CINEMA

Brooklyn: Para além do triângulo amoroso

Recentemente, assisti Brooklyn (2015) pela segunda vez, um dos meus filmes favoritos da temporada de premiações deste ano. Ele conta a história de Eilis (Saoirse Ronan), uma jovem irlandesa que migra sozinha para os Estados Unidos nos anos 50, deixando para trás família, amigos e toda a vida que conhecia até então, em busca de um futuro melhor – um futuro que não pode ser comprado, como bem lembra sua irmã mais velha, Rose (Fiona Glascott), logo nos primeiros minutos de filme.

A partir daí acompanhamos de perto a jornada Eilis enfrentando não só os dramas que envolvem uma mudança tão radical – a dificuldade em se adaptar, a saudade constante de casa, a perspectiva de nunca mais ver alguém que se ama, a insegurança, etc –, mas as dificuldades de uma jovem que está se descobrindo e assumindo, talvez pela primeira vez, as rédeas da própria vida.

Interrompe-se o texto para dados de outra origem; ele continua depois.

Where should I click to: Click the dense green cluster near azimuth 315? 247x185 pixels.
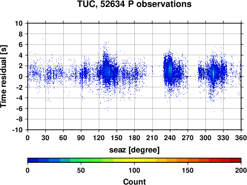tap(213, 74)
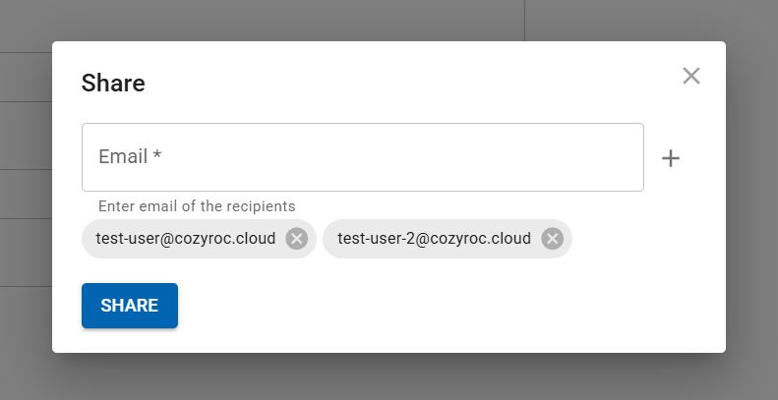Select the test-user@cozyroc.cloud chip label

coord(185,239)
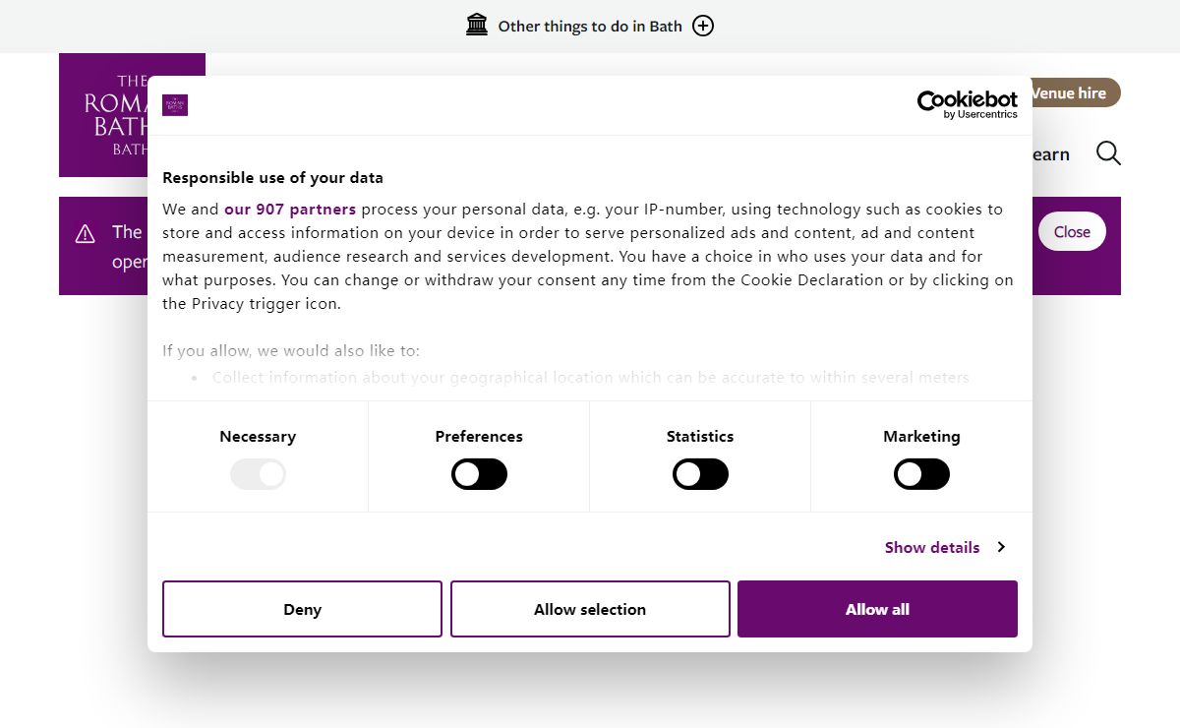Viewport: 1180px width, 728px height.
Task: Click the small Roman Baths logo in dialog
Action: pyautogui.click(x=175, y=105)
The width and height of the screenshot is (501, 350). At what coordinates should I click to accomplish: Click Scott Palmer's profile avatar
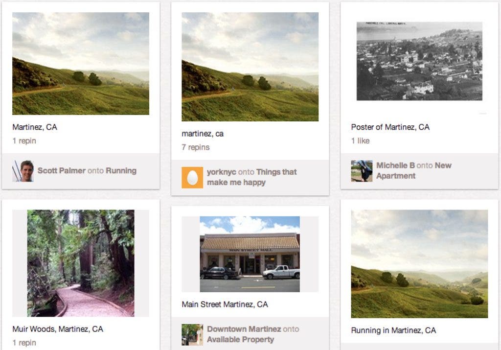pos(23,171)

Esse, aliás, foi um dos motivos que fizeram com que eu me identificasse tão profundamente com o filme. Ele traz à tona questões que fazem parte da vida de qualquer pessoa e faz perguntas que muitas vezes não conseguimos responder. O que você quer? Quais são os seus sonhos? Você estaria disposto a abrir mão de qualquer coisa para correr atrás deles? Qual o preço a ser pago pelo futuro que desejamos? É um filme delicado e extremamente sensível, que me fez – e continua fazendo – pensar muito na vida, na minha vida: escolhas, oportunidades e amadurecimento inclusos no pacote.

No entanto, tenho notado uma certa tendência em que as pessoas tratam Brooklyn como o filme pouco relevante sobre uma jovem irlandesa que se vê dividida entre dois amores, e que só foi indicada ao Oscar para cumprir cota. Tenho lido bastante sobre ele desde fevereiro, quando assisti pela primeira vez, e é inacreditável como a maior parte das críticas e comentários se apegam ao romance – que é, sim, uma parte importante da trama, mas que não é a única, muito menos a mais importante.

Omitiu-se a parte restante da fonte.